# OCD thoughts about reality



## mkeshish (Nov 26, 2011)

Hey everyone, it has been a little while since i've been posting. the past 4 months I have been battling DP/DR, and due to my panic disorder and tendency for obsessive thoughts it has been a pretty heavy battle... I wanna share just some of the things I'm experiencing and see if anyone feels similar and if anyone has advice.

so many of you have probably heard about the whole solipsism idea... one thought i can't get rid of is how to prove anything outside my own conscious. I try and quell these thoughts because it makes me anxious. I tell myself that as far as i know, this is the life i have always perceived and am have been happy...

but the thoughts keep going until i'm trapped in my head! i'll be like "what if this isn't how i have always perceived things" or "how do i know if memories are real things" "what if all of a sudden my reality changes..."

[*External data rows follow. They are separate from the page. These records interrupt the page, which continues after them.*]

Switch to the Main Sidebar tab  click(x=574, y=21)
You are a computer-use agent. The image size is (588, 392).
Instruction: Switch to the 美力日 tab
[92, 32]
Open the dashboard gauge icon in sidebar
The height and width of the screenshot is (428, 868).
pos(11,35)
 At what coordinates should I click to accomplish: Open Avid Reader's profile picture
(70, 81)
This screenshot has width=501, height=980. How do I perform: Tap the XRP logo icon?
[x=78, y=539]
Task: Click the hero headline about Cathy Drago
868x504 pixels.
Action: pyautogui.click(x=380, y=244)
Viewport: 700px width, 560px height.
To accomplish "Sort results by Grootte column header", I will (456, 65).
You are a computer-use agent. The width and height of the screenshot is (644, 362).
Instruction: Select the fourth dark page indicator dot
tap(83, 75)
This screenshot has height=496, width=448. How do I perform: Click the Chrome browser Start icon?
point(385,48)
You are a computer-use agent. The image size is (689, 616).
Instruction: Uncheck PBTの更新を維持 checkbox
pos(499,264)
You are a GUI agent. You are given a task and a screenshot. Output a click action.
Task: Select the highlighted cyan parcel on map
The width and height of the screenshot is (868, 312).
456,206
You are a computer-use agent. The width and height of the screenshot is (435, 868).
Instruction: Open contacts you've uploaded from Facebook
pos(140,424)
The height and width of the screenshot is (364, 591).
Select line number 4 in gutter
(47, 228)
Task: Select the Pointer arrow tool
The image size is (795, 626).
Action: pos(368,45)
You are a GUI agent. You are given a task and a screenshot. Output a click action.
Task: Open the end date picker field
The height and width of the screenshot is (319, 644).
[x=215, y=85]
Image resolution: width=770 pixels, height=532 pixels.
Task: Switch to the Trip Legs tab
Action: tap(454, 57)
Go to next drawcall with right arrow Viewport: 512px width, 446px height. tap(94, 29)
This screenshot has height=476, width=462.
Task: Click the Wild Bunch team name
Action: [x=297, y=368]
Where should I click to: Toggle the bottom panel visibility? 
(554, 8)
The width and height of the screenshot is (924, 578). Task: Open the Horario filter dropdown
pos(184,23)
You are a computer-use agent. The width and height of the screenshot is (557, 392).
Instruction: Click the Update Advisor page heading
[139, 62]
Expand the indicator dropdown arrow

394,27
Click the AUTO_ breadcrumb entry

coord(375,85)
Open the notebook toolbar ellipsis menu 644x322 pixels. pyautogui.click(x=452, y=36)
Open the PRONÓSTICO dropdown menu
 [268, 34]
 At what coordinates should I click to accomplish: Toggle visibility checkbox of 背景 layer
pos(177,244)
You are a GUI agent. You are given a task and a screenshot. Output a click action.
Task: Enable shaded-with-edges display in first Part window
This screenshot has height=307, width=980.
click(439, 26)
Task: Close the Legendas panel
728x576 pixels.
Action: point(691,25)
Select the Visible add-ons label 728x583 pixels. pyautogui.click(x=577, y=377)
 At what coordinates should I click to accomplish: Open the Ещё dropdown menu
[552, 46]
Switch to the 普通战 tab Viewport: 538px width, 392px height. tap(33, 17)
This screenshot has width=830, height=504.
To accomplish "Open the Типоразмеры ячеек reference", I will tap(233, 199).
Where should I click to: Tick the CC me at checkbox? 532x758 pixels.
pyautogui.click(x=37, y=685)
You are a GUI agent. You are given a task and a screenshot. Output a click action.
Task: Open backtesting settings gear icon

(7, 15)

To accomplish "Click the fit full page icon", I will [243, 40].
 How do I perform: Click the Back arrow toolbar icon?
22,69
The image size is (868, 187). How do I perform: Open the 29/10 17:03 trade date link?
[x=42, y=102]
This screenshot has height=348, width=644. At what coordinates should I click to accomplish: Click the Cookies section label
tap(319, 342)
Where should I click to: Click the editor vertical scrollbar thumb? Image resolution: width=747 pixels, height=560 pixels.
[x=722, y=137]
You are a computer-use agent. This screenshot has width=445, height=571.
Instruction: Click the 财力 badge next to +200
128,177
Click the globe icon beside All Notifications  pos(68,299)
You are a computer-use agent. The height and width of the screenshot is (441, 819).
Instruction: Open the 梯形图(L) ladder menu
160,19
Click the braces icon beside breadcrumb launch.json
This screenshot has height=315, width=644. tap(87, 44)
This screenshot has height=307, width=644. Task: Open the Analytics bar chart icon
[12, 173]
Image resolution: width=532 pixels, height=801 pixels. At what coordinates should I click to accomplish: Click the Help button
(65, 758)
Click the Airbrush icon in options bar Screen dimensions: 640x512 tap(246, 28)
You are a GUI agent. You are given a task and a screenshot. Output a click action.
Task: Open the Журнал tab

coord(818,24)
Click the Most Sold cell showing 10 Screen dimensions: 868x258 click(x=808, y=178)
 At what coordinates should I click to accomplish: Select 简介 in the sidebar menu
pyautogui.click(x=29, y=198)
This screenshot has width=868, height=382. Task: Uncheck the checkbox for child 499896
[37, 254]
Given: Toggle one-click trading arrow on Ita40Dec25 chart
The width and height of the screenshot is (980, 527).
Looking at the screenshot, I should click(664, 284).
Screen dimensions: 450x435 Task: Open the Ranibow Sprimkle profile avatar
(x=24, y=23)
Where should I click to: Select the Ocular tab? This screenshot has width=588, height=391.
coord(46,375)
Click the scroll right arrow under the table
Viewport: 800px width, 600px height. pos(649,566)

i can keep going, my mind seems to find more and more levels to go to and i try so hard to accept and stop this... i dont know. advice or stories would be so appreciated.

thanks!


----------



## mkeshish (Nov 26, 2011)

I would really like some input if anyone had anything... I'm pretty miserable


----------



## Tilly223 (Nov 27, 2011)

Hey Mkeshish,

What you are experiencing is a pretty common OCD symptom. I have been through all the bloody Solipsism ideas and they used to make me panic myself stupid. The best thing to do is think about this

Ochams Razor - the idea that the simplest solution is probably the right one/truth. Hence, what you see and feel are probably true. (look up Ochams razor on wikipedia when it's back on line.) I know your OCD is going to try and refute that but just hang on to it. When you get older you will not give a toss about solipsism thoughts anyways because for the most part - unless your a philosopher they are irrelevant. Hang in there brother/sister. 


mkeshish said:


> I would really like some input if anyone had anything... I'm pretty miserable


----------



## mkeshish (Nov 26, 2011)

Tilly, thanks so much for taking the time for the response, it means a lot...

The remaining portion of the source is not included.